It’s fair to say Editors, expanded now to a five-piece, are on-form as a live band. Tonight they sound huge, mostly driven by the widescreen nature of their box-fresh The Weight Of Your Love album; tonight’s gig is billed as a ‘release party’ and there’s no doubt that the new material and its energising effect is the star of the show, to the extent that some older songs – especially the slim pickings taken from their 2005 debut – sound a little thin. Other catalogue moments – An End Has A Start and Papillon for example – benefit from the muscular mood, the latter in particular becoming a corker of a prog-out finale.

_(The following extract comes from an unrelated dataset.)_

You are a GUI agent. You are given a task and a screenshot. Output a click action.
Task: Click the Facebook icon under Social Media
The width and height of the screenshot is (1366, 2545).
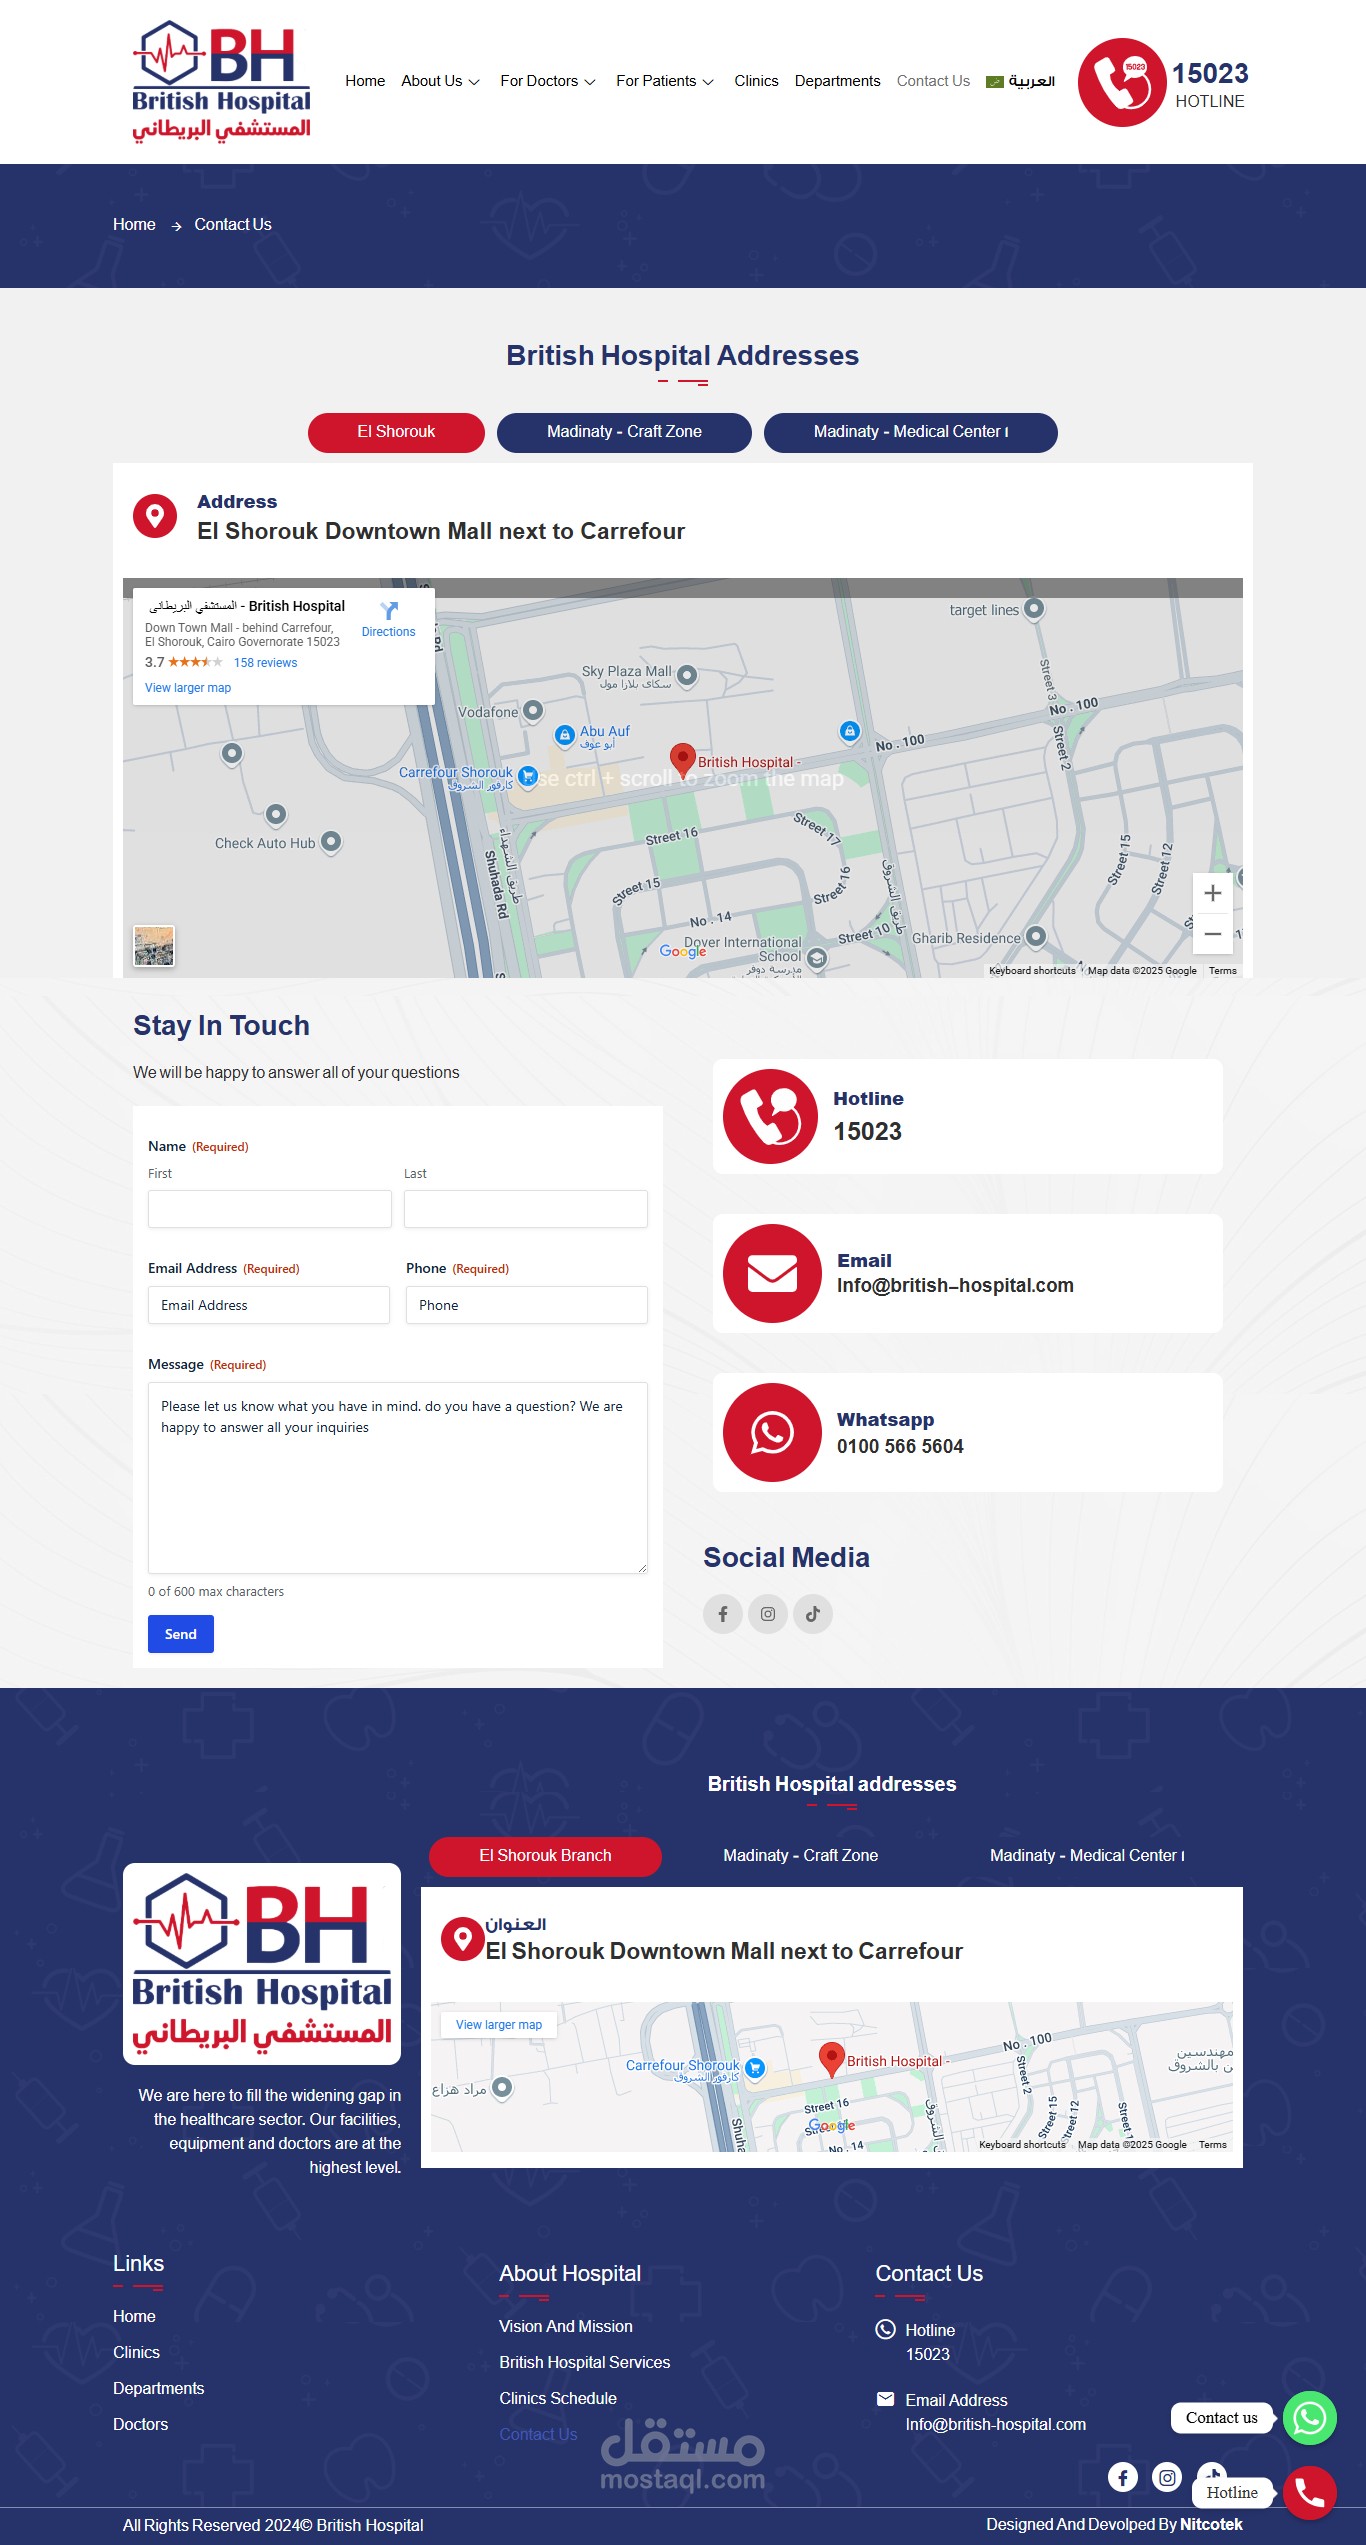click(722, 1613)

All that said, there is something broadly unsatisfying about tonight’s show, something dragging against the wind, something difficult to pin down. Maybe it’s that widescreen rock needs widescreen rooms, not hipster wind tunnels? Maybe Editors themselves are not quite comfortable in their new role as the Simple Minds it’s okay to like? The sight of Leetch’s awkward stage excursion is certainly one that pulls against Smith’s Michael Hutchence swagger. Such moments are metal weights on the taught rubber skin of the show. Fortunately they only hamper, rather than kill momentum. But, on the learning curve of big rock acts, Editors are now comfortably over the hump and cruising smoothly and with some style towards being your dad’s new favourite band.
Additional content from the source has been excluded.